SHORT TASK:
Rewrite the material below, changing each "Screen dimensions" to "Display size" and keeping everything else the same.

Raw records:
## Start
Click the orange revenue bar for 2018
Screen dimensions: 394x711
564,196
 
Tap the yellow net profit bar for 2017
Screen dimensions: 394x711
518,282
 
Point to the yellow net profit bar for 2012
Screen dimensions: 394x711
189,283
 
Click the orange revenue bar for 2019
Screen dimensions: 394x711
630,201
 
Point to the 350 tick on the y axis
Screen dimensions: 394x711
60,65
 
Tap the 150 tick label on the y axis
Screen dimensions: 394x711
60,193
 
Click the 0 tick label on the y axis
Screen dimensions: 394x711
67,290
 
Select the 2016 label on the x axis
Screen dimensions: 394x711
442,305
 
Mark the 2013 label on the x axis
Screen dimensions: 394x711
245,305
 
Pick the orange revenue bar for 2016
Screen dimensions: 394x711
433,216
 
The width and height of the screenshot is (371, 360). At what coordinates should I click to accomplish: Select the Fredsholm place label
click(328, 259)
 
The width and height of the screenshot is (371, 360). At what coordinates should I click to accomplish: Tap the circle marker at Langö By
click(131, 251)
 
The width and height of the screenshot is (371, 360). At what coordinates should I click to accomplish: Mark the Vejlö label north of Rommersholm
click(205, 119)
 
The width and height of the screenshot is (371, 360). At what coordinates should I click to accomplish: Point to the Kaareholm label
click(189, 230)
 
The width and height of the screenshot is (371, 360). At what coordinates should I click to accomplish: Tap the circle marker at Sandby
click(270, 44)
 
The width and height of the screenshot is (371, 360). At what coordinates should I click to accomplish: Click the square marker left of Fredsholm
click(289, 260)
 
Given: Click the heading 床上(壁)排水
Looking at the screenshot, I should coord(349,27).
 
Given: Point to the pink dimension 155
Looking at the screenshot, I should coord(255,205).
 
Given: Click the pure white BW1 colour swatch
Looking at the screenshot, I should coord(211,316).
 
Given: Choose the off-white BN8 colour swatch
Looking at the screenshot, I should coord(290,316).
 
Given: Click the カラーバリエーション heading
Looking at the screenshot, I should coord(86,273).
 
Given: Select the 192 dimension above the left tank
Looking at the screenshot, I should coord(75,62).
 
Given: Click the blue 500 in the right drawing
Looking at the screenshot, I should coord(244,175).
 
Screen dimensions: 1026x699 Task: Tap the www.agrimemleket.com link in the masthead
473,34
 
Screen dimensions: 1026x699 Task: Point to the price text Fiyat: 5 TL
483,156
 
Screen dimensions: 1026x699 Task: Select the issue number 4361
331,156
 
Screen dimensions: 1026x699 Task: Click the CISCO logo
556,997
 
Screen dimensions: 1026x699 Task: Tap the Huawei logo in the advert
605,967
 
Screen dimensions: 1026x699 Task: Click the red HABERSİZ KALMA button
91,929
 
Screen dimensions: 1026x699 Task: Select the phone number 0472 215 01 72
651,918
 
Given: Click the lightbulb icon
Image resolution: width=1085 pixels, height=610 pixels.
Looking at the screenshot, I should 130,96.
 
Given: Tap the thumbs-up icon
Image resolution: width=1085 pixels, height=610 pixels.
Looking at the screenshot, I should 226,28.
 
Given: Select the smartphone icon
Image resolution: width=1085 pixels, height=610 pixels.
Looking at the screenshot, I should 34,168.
## End
THE SOLUTION:
Click the orange revenue bar for 2018
Display size: 394x711
564,196
 
Tap the yellow net profit bar for 2017
Display size: 394x711
518,282
 
Point to the yellow net profit bar for 2012
Display size: 394x711
189,283
 
Click the orange revenue bar for 2019
Display size: 394x711
630,201
 
Point to the 350 tick on the y axis
Display size: 394x711
60,65
 
Tap the 150 tick label on the y axis
Display size: 394x711
60,193
 
Click the 0 tick label on the y axis
Display size: 394x711
67,290
 
Select the 2016 label on the x axis
Display size: 394x711
442,305
 
Mark the 2013 label on the x axis
Display size: 394x711
245,305
 
Pick the orange revenue bar for 2016
Display size: 394x711
433,216
 
The width and height of the screenshot is (371, 360). At what coordinates should I click to accomplish: Select the Fredsholm place label
click(328, 259)
 
The width and height of the screenshot is (371, 360). At what coordinates should I click to accomplish: Tap the circle marker at Langö By
click(131, 251)
 
The width and height of the screenshot is (371, 360). At what coordinates should I click to accomplish: Mark the Vejlö label north of Rommersholm
click(205, 119)
 
The width and height of the screenshot is (371, 360). At what coordinates should I click to accomplish: Point to the Kaareholm label
click(189, 230)
 
The width and height of the screenshot is (371, 360). At what coordinates should I click to accomplish: Tap the circle marker at Sandby
click(270, 44)
 
The width and height of the screenshot is (371, 360). At what coordinates should I click to accomplish: Click the square marker left of Fredsholm
click(289, 260)
 
Given: Click the heading 床上(壁)排水
Looking at the screenshot, I should coord(349,27).
 
Given: Point to the pink dimension 155
Looking at the screenshot, I should coord(255,205).
 
Given: Click the pure white BW1 colour swatch
Looking at the screenshot, I should coord(211,316).
 
Given: Choose the off-white BN8 colour swatch
Looking at the screenshot, I should coord(290,316).
 
Given: Click the カラーバリエーション heading
Looking at the screenshot, I should coord(86,273).
 
Given: Select the 192 dimension above the left tank
Looking at the screenshot, I should coord(75,62).
 
Given: Click the blue 500 in the right drawing
Looking at the screenshot, I should coord(244,175).
 
Display size: 1026x699 Task: Tap the www.agrimemleket.com link in the masthead
473,34
 
Display size: 1026x699 Task: Point to the price text Fiyat: 5 TL
483,156
 
Display size: 1026x699 Task: Select the issue number 4361
331,156
 
Display size: 1026x699 Task: Click the CISCO logo
556,997
 
Display size: 1026x699 Task: Tap the Huawei logo in the advert
605,967
 
Display size: 1026x699 Task: Click the red HABERSİZ KALMA button
91,929
 
Display size: 1026x699 Task: Select the phone number 0472 215 01 72
651,918
 
Given: Click the lightbulb icon
Image resolution: width=1085 pixels, height=610 pixels.
Looking at the screenshot, I should 130,96.
 
Given: Tap the thumbs-up icon
Image resolution: width=1085 pixels, height=610 pixels.
Looking at the screenshot, I should 226,28.
 
Given: Select the smartphone icon
Image resolution: width=1085 pixels, height=610 pixels.
Looking at the screenshot, I should 34,168.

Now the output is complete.